* _Exercise goal_: Both the line below containing "Ebola outbreak in" and the line containing "News (21, 67)", along with every line between them, should be repeated exactly; no other line belongs in the answer.

:: Information shown ::

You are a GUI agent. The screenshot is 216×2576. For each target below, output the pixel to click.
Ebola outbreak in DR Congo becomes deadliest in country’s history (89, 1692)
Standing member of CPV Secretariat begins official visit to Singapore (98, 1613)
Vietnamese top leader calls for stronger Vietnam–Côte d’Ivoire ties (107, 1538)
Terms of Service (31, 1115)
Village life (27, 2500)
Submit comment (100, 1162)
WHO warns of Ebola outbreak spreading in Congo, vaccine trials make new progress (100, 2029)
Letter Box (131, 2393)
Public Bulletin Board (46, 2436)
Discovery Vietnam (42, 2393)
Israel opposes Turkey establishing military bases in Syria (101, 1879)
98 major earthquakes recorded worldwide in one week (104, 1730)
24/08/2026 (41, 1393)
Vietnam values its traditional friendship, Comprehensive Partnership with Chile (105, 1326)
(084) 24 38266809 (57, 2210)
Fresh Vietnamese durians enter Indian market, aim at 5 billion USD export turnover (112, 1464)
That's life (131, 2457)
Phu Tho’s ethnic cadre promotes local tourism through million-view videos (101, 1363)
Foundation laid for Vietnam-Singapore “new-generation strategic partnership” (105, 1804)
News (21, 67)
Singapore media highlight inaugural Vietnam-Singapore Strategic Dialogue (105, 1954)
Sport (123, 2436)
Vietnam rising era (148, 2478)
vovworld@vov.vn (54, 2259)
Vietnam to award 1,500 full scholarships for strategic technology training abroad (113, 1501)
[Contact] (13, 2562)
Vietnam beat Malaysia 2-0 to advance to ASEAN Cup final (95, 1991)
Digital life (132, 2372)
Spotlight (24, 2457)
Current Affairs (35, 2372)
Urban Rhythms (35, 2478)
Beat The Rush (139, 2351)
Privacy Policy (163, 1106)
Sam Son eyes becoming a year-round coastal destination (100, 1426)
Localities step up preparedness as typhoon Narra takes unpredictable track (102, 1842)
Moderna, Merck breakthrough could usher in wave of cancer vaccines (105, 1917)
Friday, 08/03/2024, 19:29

:::

* _Reply_:
Ebola outbreak in DR Congo becomes deadliest in country’s history (89, 1692)
Standing member of CPV Secretariat begins official visit to Singapore (98, 1613)
Vietnamese top leader calls for stronger Vietnam–Côte d’Ivoire ties (107, 1538)
Terms of Service (31, 1115)
Village life (27, 2500)
Submit comment (100, 1162)
WHO warns of Ebola outbreak spreading in Congo, vaccine trials make new progress (100, 2029)
Letter Box (131, 2393)
Public Bulletin Board (46, 2436)
Discovery Vietnam (42, 2393)
Israel opposes Turkey establishing military bases in Syria (101, 1879)
98 major earthquakes recorded worldwide in one week (104, 1730)
24/08/2026 (41, 1393)
Vietnam values its traditional friendship, Comprehensive Partnership with Chile (105, 1326)
(084) 24 38266809 (57, 2210)
Fresh Vietnamese durians enter Indian market, aim at 5 billion USD export turnover (112, 1464)
That's life (131, 2457)
Phu Tho’s ethnic cadre promotes local tourism through million-view videos (101, 1363)
Foundation laid for Vietnam-Singapore “new-generation strategic partnership” (105, 1804)
News (21, 67)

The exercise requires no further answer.